* _Short task 1_
Answer these questions using the $20 bill article:
(a) By what year did the Treasury Department say it would remove Jackson's likeness from the bill?
(b) How many $20 bills are in circulation?
(c) How many responses did the "Women on 20s" online poll collect?
* _Short task 2_
Transcribe the $20 bill article from "The Treasury Department" up to and including "number 11.7 billion.".

* _Reading passage_
President Donald Trump's enthusiasm for his 19th century predecessor Andrew Jackson is stoking fears he may cancel plans to replace that controversial president on the $20 bill with abolitionist Harriet Tubman.

The Treasury Department announced a year ago that by 2020 it would remove slave-owner Jackson's likeness in favor of an image of Tubman, an African-American who escaped from slavery and helped others to freedom on the Underground Railroad.

Tubman, who also fought for women to be granted the right to vote, would be the first African-American as well as the first woman to appear on a U.S. banknote.

With nine billion in circulation, the $20 bill is among the most widely used denomination along with $1 bills, which number 11.7 billion.

During the administration of president Barack Obama, the Treasury conducted a survey on who should be the first woman to appear on the currency, and selected Tubman.

Another survey by "Women on 20s," a group calling for a woman to appear on the $20 banknote, collected more than a half-million responses in an online poll in which Tubman was first out of four finalists, including civil rights icon Rosa Parks and stateswoman and first lady Eleanor Roosevelt.

(Target position records)

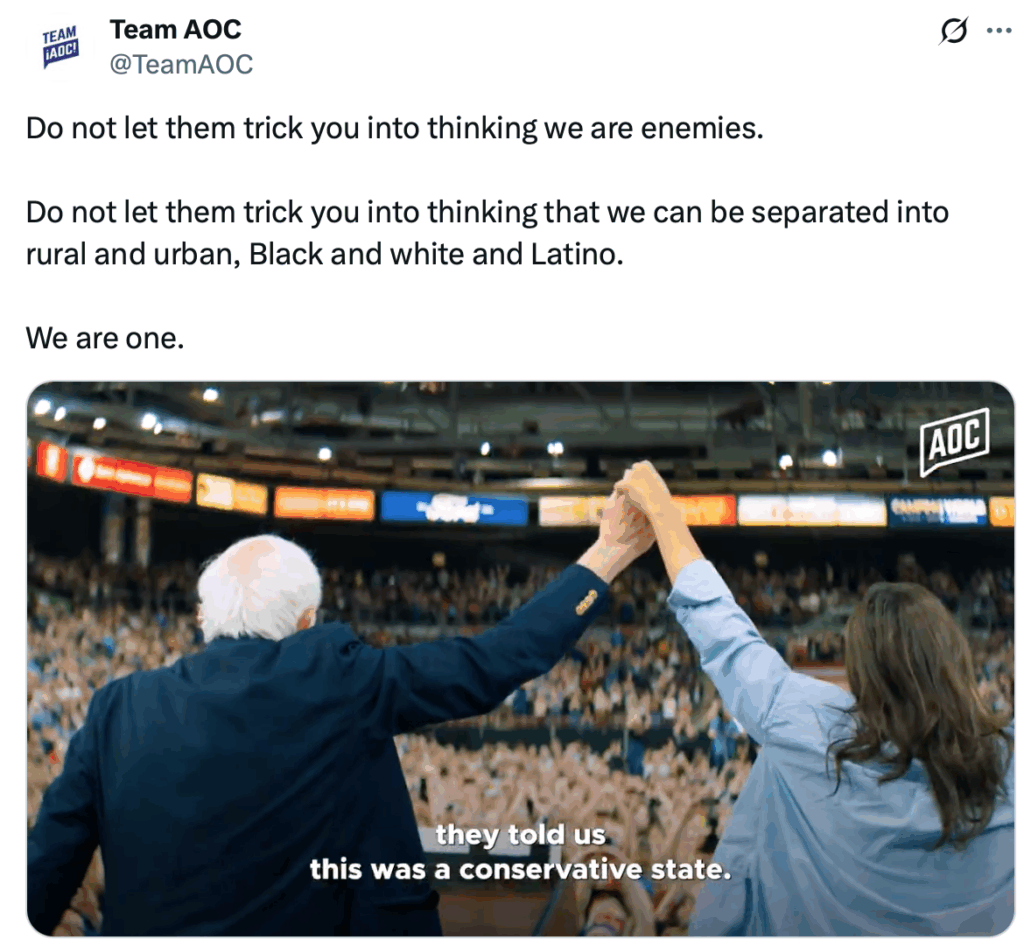This screenshot has width=1024, height=940.
Task: Click the sentence ending with 'we are enemies.'
Action: [x=394, y=128]
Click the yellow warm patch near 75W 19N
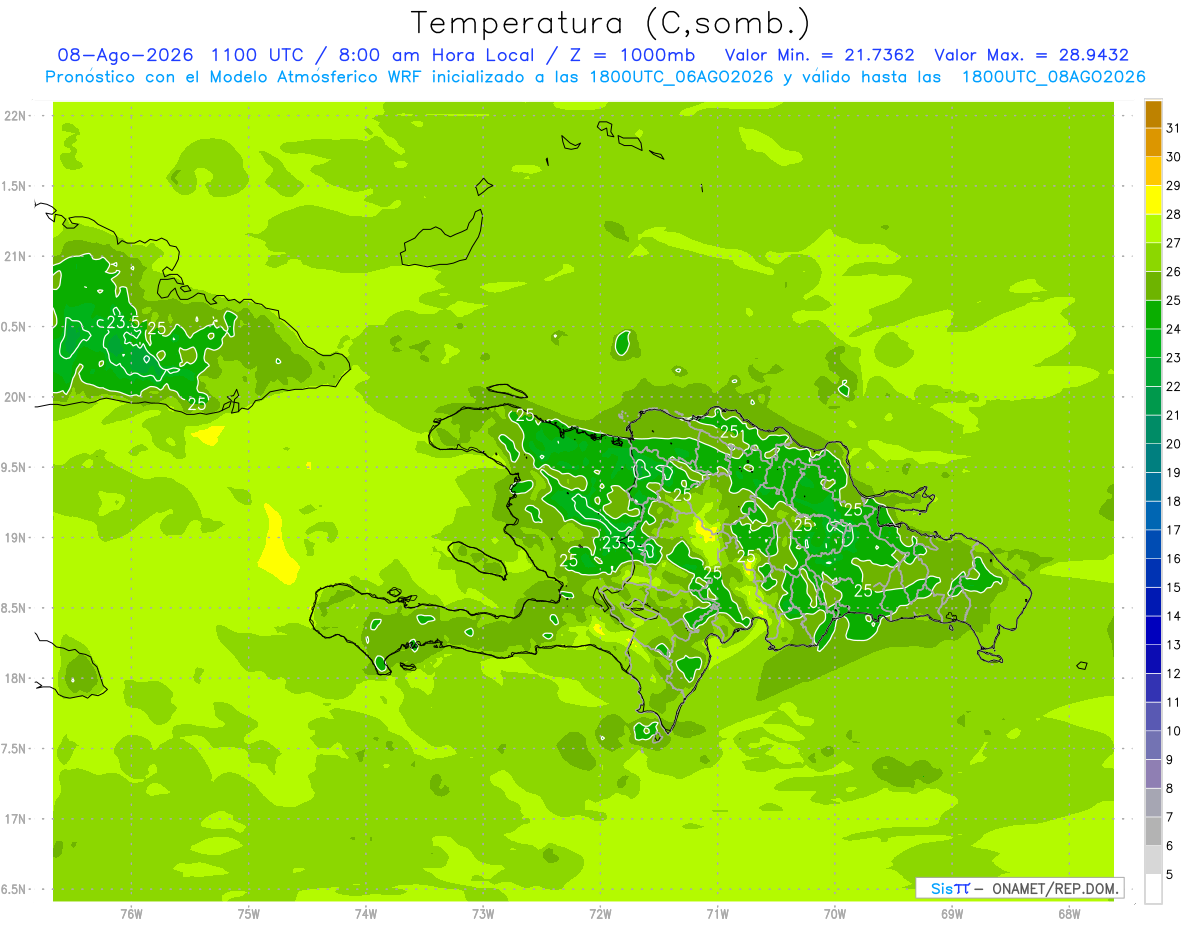The image size is (1200, 927). (279, 545)
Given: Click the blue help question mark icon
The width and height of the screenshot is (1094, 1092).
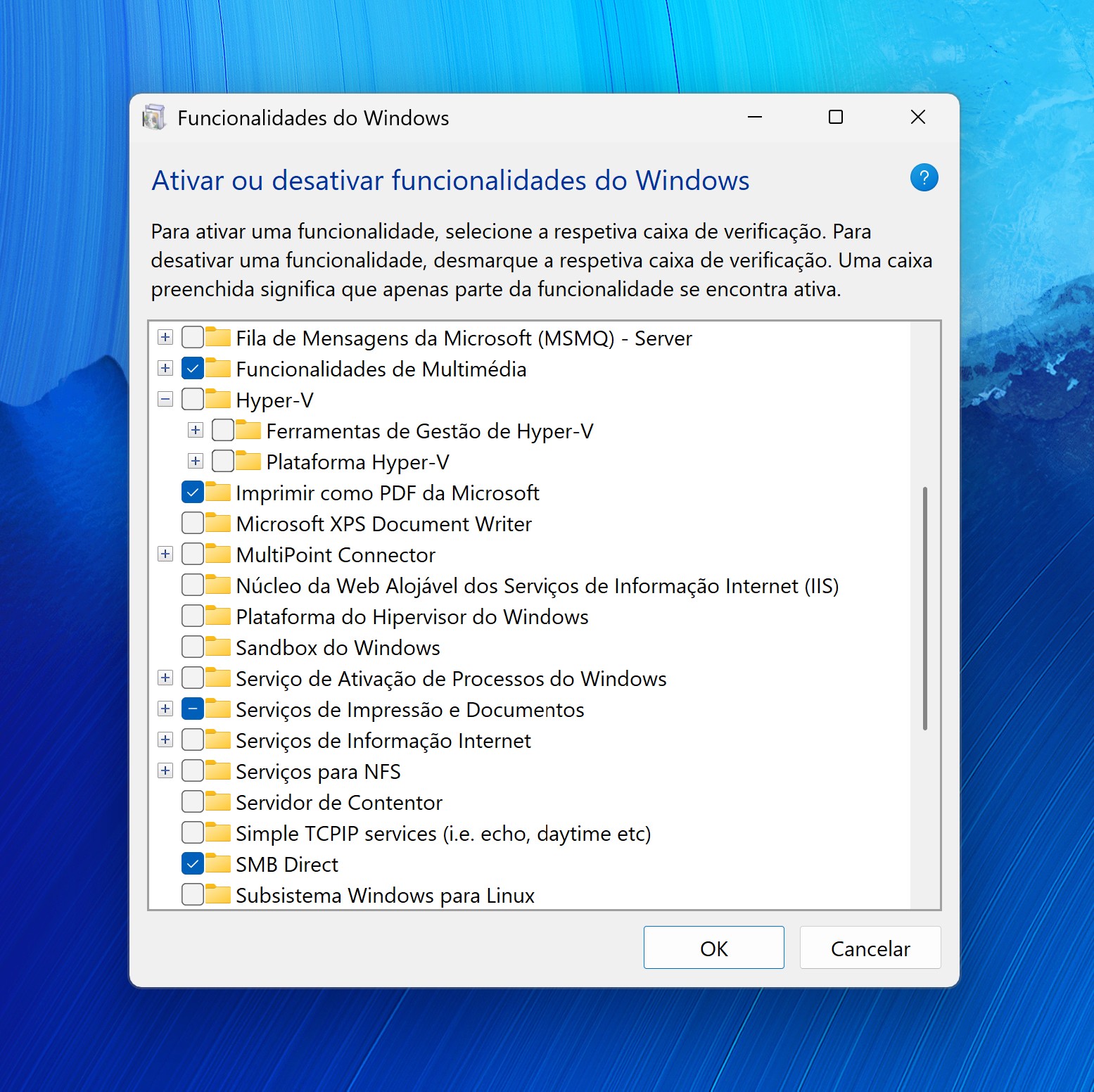Looking at the screenshot, I should click(924, 177).
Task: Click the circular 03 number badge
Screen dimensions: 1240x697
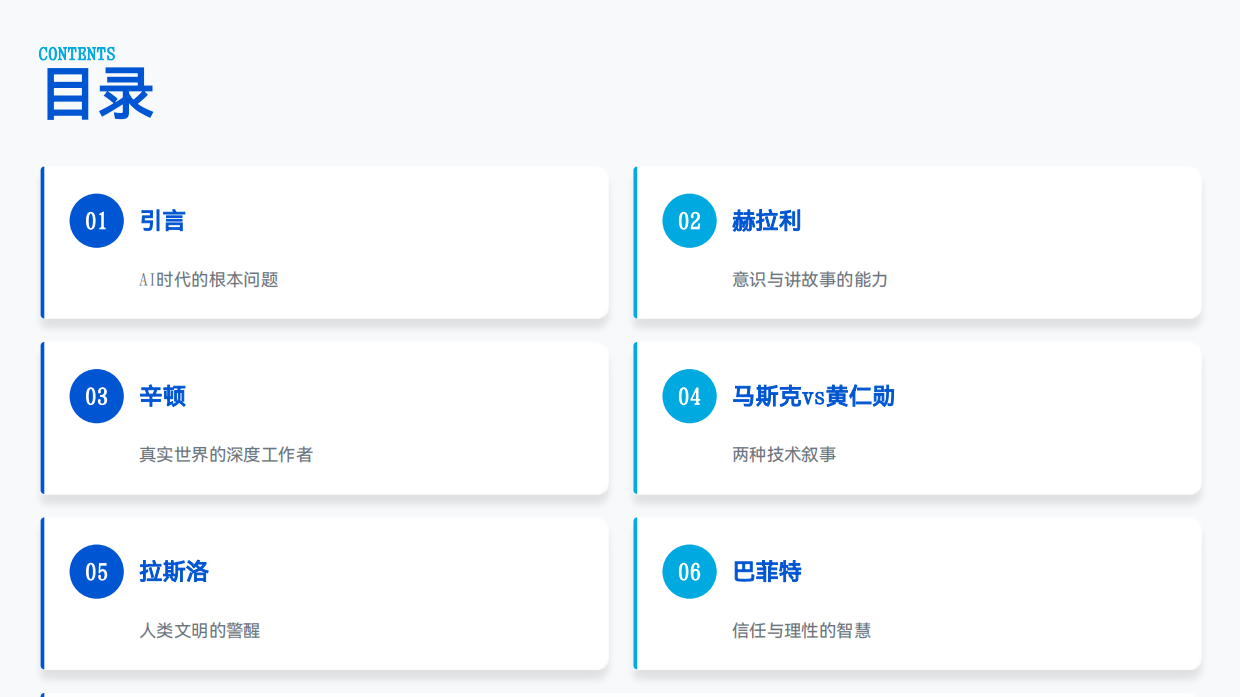Action: tap(96, 396)
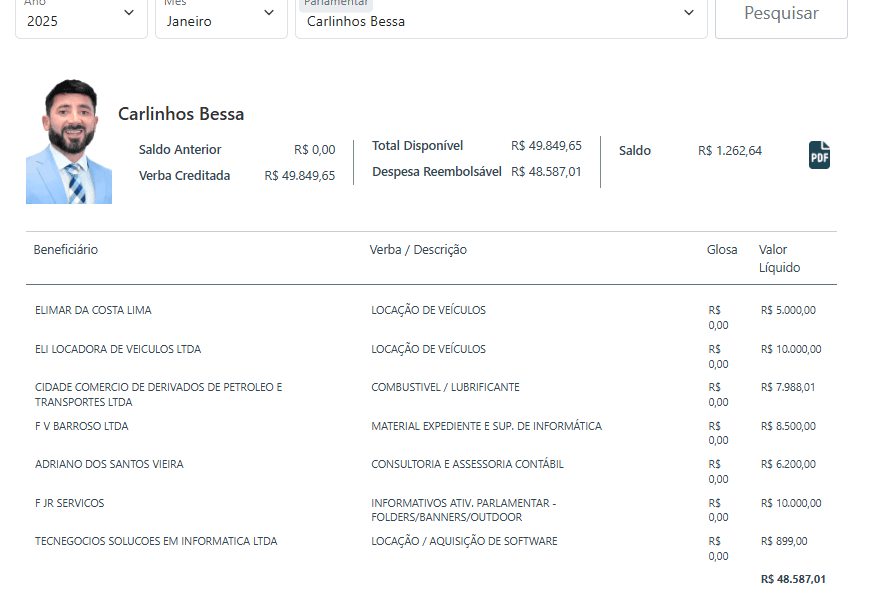The image size is (894, 592).
Task: Click the Saldo value R$ 1.262,64
Action: [729, 151]
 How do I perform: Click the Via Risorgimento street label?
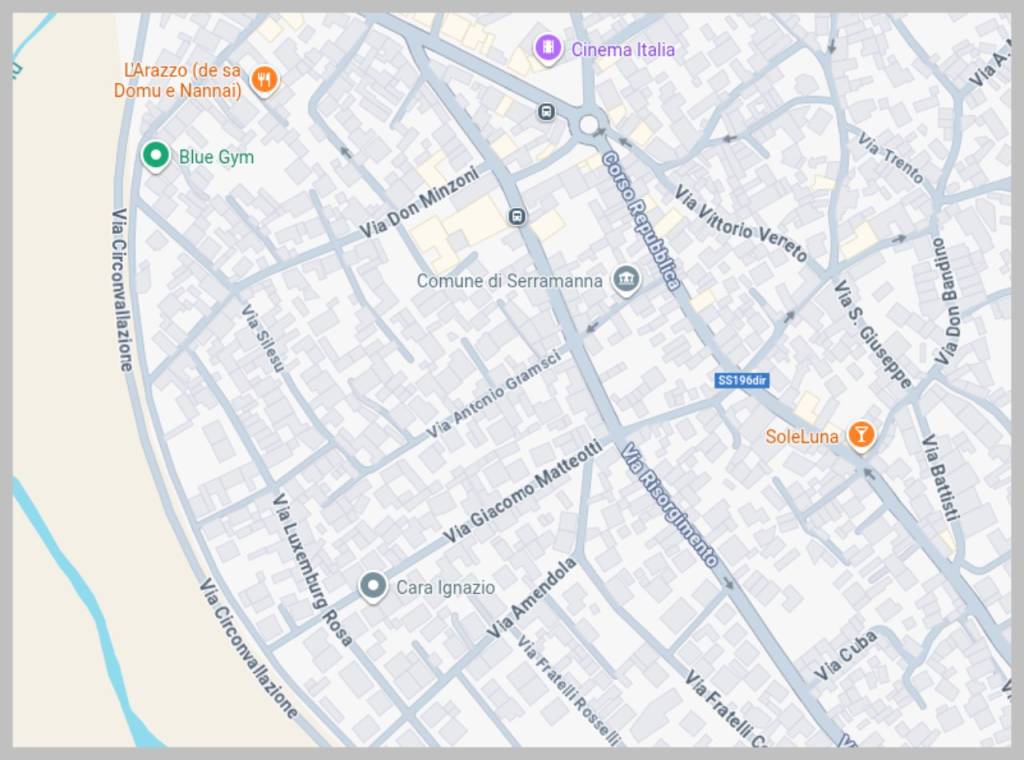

* _Finished answer 1_
(a) 2020
(b) Nine billion
(c) More than a half-million

* _Finished answer 2_
The Treasury Department announced a year ago that by 2020 it would remove slave-owner Jackson's likeness in favor of an image of Tubman, an African-American who escaped from slavery and helped others to freedom on the Underground Railroad.

Tubman, who also fought for women to be granted the right to vote, would be the first African-American as well as the first woman to appear on a U.S. banknote.

With nine billion in circulation, the $20 bill is among the most widely used denomination along with $1 bills, which number 11.7 billion.